> What this task involves:
Format the material as a numbered list with blank lines left out, beginning at the line that contains "Task: Open the Log in dropdown menu" and stopping after the line that contains "tap(324, 168)".

Rows showing where targets appear
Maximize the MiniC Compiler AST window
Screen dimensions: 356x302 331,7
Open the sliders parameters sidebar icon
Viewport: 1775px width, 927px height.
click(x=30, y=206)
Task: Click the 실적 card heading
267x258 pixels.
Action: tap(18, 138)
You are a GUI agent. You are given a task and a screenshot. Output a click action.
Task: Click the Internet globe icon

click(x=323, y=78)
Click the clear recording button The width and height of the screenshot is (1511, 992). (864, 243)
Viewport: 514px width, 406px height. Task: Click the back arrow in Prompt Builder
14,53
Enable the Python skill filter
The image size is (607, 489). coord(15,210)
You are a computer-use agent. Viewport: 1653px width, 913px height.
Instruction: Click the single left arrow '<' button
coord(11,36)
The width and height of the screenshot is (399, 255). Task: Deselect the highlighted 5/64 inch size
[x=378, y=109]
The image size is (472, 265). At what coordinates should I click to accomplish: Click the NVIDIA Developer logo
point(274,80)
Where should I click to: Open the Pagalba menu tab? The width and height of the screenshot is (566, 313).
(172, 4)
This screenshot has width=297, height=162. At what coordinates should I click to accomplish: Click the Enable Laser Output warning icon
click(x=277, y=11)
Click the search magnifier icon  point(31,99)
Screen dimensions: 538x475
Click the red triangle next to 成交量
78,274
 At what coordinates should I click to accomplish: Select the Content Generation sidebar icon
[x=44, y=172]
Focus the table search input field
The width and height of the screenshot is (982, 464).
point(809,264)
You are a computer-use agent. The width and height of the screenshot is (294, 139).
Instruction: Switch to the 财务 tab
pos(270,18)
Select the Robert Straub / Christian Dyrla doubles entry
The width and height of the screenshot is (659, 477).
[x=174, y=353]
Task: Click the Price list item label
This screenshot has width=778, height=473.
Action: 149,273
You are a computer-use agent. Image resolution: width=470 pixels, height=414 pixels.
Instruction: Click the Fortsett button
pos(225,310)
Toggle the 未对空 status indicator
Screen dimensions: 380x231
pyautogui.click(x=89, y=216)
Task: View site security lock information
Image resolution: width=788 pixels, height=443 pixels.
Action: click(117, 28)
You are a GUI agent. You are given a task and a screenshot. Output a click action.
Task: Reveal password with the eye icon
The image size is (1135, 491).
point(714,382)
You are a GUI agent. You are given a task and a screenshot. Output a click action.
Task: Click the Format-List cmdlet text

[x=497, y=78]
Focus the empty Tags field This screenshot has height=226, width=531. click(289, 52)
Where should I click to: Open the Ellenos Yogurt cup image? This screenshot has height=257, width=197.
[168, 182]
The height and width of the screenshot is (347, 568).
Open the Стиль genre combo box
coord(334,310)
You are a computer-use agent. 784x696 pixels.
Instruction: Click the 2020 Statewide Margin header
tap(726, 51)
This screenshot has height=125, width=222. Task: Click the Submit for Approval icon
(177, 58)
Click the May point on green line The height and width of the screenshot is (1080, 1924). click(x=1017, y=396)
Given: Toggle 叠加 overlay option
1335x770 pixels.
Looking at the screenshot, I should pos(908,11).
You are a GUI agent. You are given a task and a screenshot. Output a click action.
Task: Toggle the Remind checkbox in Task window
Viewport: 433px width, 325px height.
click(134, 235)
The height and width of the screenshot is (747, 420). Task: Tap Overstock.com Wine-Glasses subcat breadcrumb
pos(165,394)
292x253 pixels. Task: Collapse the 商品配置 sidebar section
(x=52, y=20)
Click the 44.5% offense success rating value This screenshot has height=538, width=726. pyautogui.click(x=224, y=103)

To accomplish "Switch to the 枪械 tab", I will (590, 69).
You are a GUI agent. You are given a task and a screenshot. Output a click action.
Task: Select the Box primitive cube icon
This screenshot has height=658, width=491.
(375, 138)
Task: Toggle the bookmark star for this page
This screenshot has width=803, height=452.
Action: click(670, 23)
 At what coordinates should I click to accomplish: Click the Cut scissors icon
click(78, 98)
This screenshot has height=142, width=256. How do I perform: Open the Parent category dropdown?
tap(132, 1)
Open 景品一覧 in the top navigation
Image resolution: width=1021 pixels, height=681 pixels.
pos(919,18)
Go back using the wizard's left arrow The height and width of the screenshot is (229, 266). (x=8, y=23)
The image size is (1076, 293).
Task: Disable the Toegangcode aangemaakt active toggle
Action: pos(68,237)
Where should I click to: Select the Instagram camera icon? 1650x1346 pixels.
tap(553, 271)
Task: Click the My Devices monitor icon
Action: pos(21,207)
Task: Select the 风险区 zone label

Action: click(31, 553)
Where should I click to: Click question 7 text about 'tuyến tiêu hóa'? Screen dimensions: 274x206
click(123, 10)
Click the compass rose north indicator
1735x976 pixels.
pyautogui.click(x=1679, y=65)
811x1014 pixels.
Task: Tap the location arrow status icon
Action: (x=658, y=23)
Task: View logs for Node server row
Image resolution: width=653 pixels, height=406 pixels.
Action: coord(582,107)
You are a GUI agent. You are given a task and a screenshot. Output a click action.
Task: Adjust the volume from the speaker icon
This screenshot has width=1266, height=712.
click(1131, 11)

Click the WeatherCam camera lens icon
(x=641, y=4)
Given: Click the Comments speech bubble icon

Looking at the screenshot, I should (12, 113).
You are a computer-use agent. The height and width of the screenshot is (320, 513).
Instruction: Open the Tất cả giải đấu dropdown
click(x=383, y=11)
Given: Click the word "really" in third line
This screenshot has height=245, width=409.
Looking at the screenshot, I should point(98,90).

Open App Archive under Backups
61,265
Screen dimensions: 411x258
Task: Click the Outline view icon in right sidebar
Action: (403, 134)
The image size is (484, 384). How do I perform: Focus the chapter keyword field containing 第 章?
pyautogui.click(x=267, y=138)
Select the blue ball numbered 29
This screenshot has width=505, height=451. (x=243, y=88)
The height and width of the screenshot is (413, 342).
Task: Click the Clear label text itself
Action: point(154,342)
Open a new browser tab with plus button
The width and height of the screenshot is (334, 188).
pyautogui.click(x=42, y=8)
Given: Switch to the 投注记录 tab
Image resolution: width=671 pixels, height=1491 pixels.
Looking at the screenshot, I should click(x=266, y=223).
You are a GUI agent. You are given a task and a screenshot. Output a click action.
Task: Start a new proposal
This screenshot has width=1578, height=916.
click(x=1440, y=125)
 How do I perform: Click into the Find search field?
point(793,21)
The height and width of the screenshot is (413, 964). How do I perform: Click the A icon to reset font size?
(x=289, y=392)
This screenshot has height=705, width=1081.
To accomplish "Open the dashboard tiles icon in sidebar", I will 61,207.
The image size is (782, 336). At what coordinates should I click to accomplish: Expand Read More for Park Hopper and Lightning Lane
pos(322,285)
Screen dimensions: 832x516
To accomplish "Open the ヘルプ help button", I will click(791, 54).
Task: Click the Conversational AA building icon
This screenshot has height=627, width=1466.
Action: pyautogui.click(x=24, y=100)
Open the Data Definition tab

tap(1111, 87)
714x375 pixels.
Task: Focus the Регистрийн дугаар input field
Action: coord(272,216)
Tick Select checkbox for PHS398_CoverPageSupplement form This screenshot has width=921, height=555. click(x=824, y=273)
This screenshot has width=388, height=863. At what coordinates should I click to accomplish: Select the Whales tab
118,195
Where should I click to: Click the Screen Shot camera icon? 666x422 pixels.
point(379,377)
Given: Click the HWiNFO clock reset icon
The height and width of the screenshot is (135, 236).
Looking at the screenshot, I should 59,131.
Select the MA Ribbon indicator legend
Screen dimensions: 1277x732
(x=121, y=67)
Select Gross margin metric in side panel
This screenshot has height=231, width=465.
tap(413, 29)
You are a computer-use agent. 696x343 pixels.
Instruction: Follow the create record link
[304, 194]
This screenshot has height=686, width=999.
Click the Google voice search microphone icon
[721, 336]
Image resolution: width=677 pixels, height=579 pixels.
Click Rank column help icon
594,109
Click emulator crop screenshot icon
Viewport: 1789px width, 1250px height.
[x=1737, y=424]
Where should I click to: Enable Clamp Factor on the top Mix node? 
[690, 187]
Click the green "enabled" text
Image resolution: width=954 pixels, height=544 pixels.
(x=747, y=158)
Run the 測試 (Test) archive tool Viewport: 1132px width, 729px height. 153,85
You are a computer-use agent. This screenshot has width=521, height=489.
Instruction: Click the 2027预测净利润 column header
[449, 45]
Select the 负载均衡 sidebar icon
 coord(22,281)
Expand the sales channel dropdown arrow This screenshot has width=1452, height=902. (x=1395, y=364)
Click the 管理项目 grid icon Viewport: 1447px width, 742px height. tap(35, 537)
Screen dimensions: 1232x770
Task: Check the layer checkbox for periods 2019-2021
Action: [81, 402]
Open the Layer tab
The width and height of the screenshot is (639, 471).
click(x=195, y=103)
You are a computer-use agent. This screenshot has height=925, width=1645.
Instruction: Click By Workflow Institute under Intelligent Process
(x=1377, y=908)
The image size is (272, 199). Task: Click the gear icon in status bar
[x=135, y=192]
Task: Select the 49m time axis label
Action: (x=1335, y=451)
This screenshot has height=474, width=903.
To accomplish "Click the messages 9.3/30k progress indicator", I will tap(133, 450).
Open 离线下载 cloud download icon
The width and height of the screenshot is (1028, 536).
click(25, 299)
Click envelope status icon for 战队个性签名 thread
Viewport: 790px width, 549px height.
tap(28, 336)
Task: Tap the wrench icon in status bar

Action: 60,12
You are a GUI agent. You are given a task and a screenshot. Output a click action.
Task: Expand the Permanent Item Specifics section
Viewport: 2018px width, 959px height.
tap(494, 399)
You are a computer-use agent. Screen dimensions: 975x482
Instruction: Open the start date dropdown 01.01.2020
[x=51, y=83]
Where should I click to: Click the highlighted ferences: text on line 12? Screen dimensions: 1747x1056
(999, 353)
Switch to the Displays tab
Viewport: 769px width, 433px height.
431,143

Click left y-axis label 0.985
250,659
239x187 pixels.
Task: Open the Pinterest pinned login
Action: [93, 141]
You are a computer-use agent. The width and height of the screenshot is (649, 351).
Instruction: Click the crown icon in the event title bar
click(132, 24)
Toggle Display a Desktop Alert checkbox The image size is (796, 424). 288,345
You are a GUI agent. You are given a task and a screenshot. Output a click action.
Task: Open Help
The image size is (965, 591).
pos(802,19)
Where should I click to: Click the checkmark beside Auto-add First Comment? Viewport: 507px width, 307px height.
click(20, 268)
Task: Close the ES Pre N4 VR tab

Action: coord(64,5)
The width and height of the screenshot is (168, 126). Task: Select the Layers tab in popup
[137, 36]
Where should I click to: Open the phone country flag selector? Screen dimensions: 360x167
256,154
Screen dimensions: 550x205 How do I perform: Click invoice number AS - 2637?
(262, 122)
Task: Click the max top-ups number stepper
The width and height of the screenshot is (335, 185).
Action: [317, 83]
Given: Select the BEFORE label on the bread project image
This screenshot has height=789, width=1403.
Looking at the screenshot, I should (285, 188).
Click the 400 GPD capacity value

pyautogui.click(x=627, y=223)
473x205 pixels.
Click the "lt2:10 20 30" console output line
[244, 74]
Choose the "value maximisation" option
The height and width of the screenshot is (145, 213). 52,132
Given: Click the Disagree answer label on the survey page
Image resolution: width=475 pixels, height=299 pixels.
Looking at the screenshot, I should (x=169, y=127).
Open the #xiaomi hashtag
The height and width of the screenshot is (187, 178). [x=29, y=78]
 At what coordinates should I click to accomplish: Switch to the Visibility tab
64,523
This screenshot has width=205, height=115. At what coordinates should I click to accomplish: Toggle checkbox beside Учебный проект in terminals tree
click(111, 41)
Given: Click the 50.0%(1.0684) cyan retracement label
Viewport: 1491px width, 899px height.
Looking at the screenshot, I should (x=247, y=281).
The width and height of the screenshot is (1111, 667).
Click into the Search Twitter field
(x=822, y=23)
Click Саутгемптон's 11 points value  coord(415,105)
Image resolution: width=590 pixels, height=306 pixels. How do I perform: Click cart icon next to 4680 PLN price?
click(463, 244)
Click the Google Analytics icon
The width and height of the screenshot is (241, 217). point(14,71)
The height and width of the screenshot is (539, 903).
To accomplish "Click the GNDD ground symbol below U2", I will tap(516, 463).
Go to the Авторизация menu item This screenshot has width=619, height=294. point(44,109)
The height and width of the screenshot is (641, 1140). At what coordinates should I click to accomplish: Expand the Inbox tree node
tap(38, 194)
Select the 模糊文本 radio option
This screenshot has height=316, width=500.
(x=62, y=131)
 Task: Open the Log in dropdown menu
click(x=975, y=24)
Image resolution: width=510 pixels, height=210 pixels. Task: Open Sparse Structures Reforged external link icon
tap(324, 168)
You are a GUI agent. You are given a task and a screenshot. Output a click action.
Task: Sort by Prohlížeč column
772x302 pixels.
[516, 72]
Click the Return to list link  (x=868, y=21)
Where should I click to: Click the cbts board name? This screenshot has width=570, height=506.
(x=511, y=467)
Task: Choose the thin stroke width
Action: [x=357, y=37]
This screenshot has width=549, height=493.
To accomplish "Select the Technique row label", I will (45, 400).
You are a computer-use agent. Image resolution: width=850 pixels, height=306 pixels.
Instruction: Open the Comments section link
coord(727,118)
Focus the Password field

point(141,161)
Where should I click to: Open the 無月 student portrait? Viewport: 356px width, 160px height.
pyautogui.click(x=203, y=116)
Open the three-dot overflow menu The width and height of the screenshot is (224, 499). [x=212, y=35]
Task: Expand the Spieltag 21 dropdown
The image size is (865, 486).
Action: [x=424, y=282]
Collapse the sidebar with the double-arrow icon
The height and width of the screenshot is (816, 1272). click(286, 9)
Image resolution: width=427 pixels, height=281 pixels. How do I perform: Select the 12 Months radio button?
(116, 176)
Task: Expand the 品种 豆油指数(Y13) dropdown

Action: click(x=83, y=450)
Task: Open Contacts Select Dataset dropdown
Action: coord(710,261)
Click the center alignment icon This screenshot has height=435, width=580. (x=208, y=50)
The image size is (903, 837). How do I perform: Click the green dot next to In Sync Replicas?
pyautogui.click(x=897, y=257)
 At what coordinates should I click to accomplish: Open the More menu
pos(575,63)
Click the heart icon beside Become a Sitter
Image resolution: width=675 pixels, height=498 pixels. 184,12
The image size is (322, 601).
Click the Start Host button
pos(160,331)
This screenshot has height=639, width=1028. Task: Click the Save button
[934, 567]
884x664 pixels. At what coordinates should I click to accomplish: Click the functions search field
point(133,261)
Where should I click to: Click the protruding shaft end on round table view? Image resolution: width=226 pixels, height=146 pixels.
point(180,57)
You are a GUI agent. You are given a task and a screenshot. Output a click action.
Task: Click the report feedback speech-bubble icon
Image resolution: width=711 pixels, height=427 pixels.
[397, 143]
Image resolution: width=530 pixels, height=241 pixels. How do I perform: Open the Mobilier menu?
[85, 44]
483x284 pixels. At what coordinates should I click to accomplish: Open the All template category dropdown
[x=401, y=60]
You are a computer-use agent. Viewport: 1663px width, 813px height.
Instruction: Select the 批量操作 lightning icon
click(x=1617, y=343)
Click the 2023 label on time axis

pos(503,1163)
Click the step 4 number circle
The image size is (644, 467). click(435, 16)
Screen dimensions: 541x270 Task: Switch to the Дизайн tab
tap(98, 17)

> Solution for this exercise:
1.  Task: Open the Log in dropdown menu
2. click(x=975, y=24)
3. Image resolution: width=510 pixels, height=210 pixels. Task: Open Sparse Structures Reforged external link icon
4. tap(324, 168)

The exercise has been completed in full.